**WHAT IS BEING ASKED**
Please recast the records from the line with "Given: Click drag" to the line with "Action: [x=499, y=748]", both included, as a Markdown table with the columns Number and Line. Give one row per non-blank line and leave the pictures out.

**MATERIAL FOR THIS EXERCISE**
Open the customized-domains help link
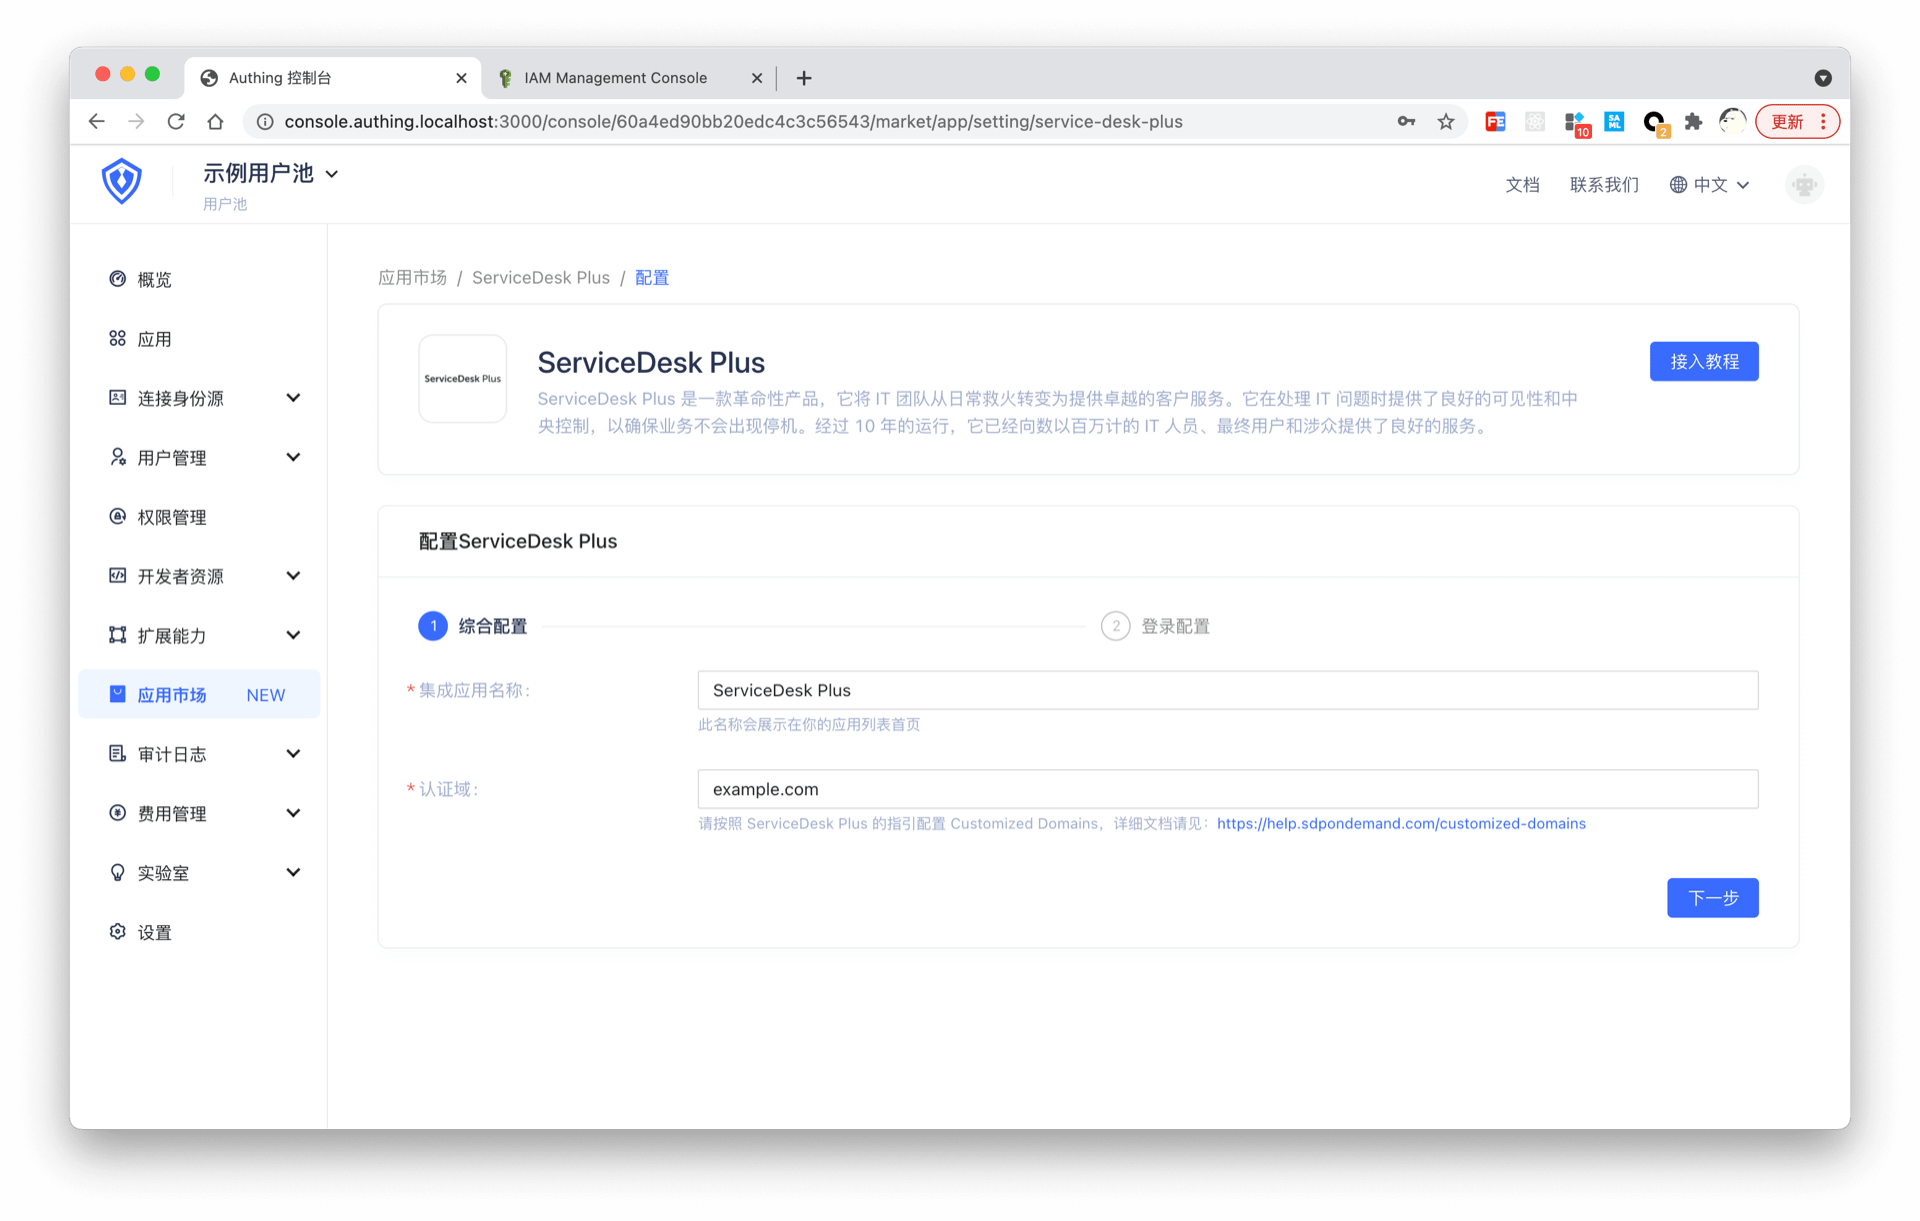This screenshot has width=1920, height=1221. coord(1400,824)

---

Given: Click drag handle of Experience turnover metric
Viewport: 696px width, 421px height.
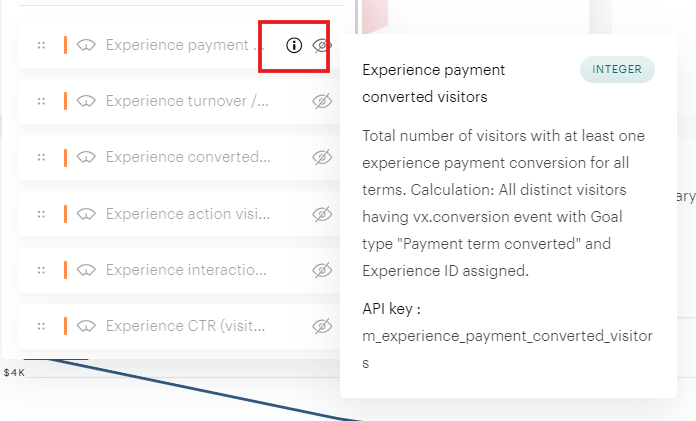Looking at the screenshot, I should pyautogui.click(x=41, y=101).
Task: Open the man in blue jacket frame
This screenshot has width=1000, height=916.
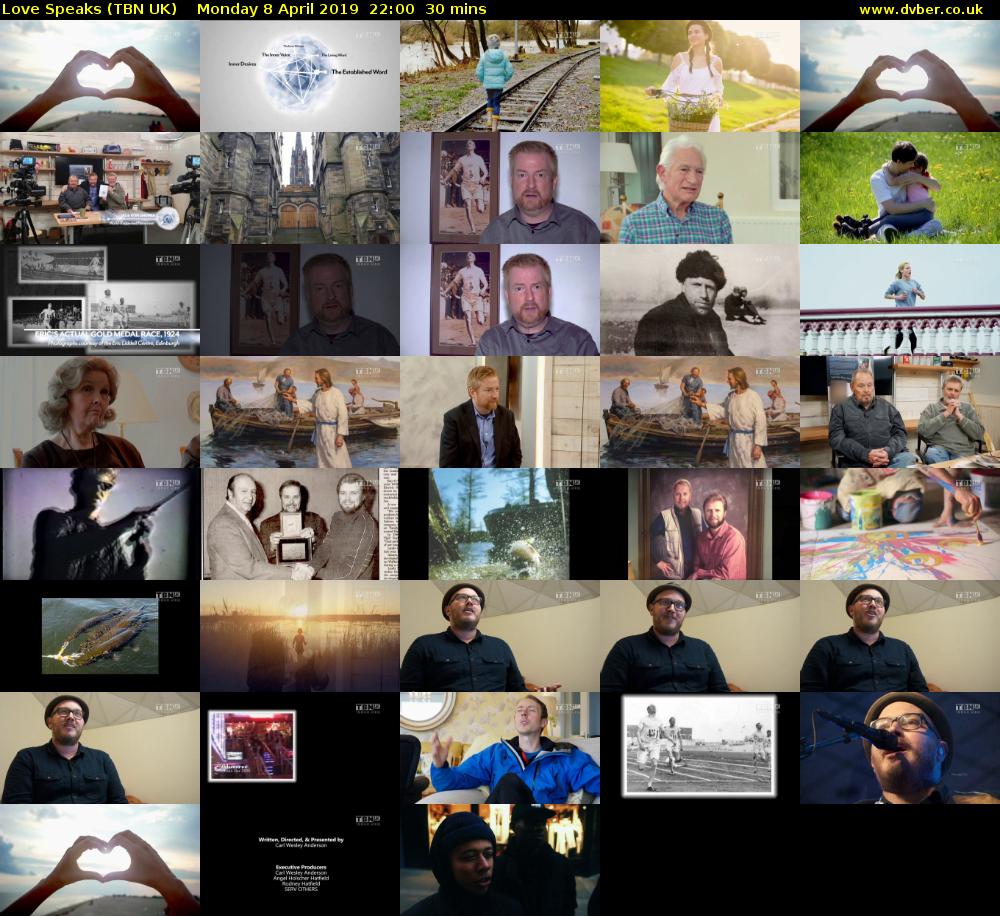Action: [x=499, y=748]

==

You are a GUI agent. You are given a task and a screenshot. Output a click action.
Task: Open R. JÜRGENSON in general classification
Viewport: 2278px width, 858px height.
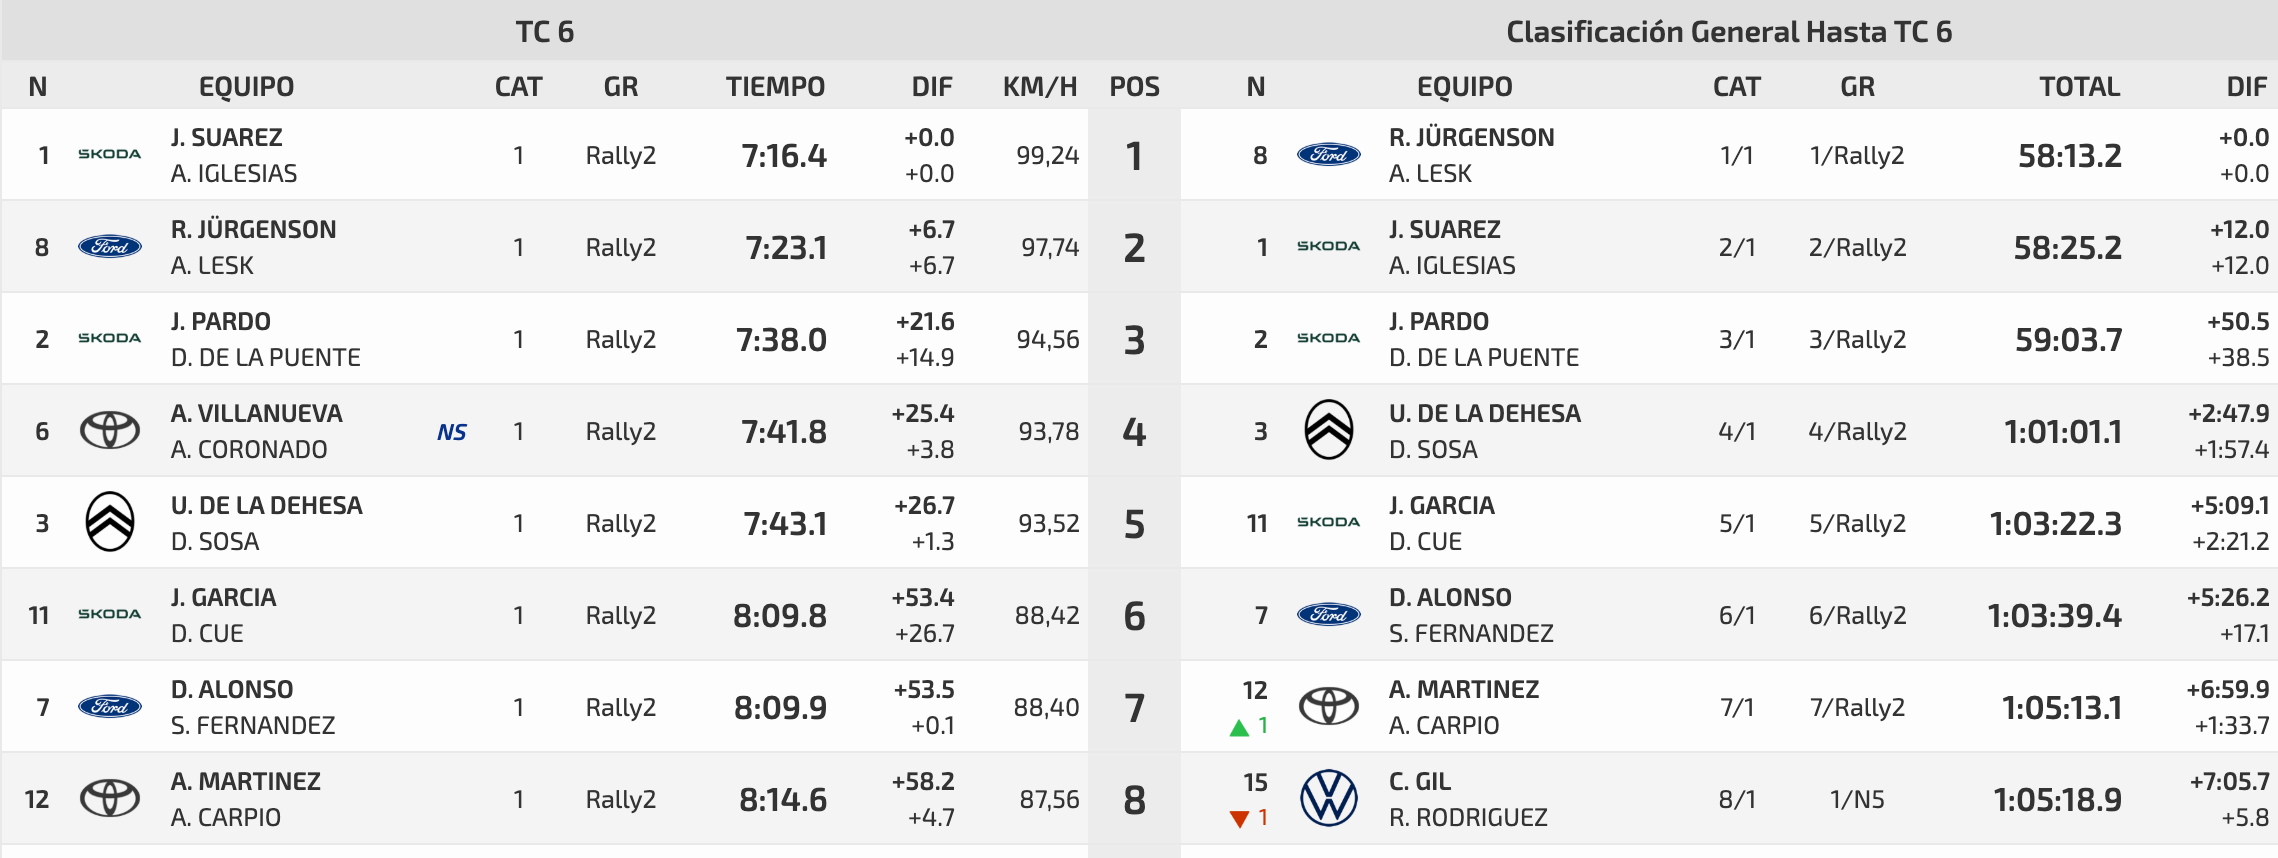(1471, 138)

**TASK ANSWER**
| Number | Line |
|---|---|
| 1 | Given: Click drag handle of Experience turnover metric |
| 2 | Viewport: 696px width, 421px height. |
| 3 | Looking at the screenshot, I should pyautogui.click(x=41, y=101). |
| 4 | Task: Open the man in blue jacket frame |
| 5 | This screenshot has width=1000, height=916. |
| 6 | Action: [x=499, y=748] |